Andy Adam, 55, who lives in Cowdenbeath which is near the Mossmorran site, told BBC Scotland: “I welcome Shell trying to make changes but I haven’t seen much of a reduction in the ground flares since Exxon shut in August.”
A Shell spokesman said it was “very unusual” for them to have to take such measures.
“Since mid-August Shell has been temporarily reducing the overall amount of gas it receives from North Sea fields, to lower the amount of ethane brought to shore. This is being done in close coordination with the national grid.
“At the St Fergus plant we have adjusted operations to temporarily add a large portion of the ethane which comes ashore to the mix that we use to supply the national grid – as much as is permitted within the specifications of home appliances such as gas hobs and boilers. Normally, this ethane would go to Mossmorran.

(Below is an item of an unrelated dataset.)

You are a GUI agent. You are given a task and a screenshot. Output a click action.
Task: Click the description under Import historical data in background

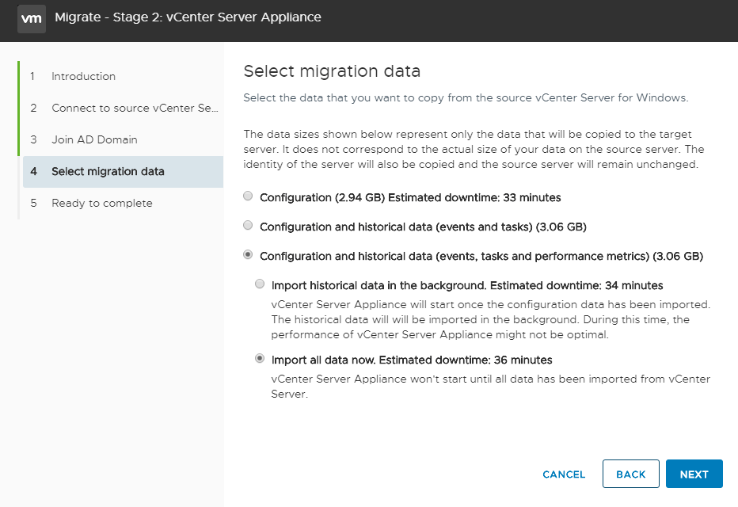tap(490, 319)
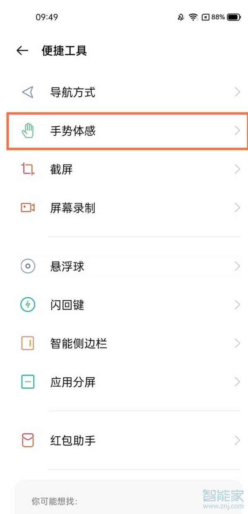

“At Mossmorran to further minimise the amount of flaring we have also temporarily switched the fuel supply we use for the furnaces of the Shell plant in Mossmorran to ethane instead of its usual source.”
James Glen, chairman of Mossmorran Action Group said: “Ground flaring has been a permanent fixture at Shell for the last three months, prompting continuous complaints from nearby residents about light pollution, vibration and health impacts.
“While ground flaring is less intrusive than elevated flaring, Shell’s prolonged continuous ground flaring has created new and increased problems for local communities.”
Ian Buchanan, chief officer at the Scottish Environment Protection Agency (Sepa), said: “It’s right that both businesses work together to both continue to minimise impacts of the current shutdown and address the root causes of flaring.”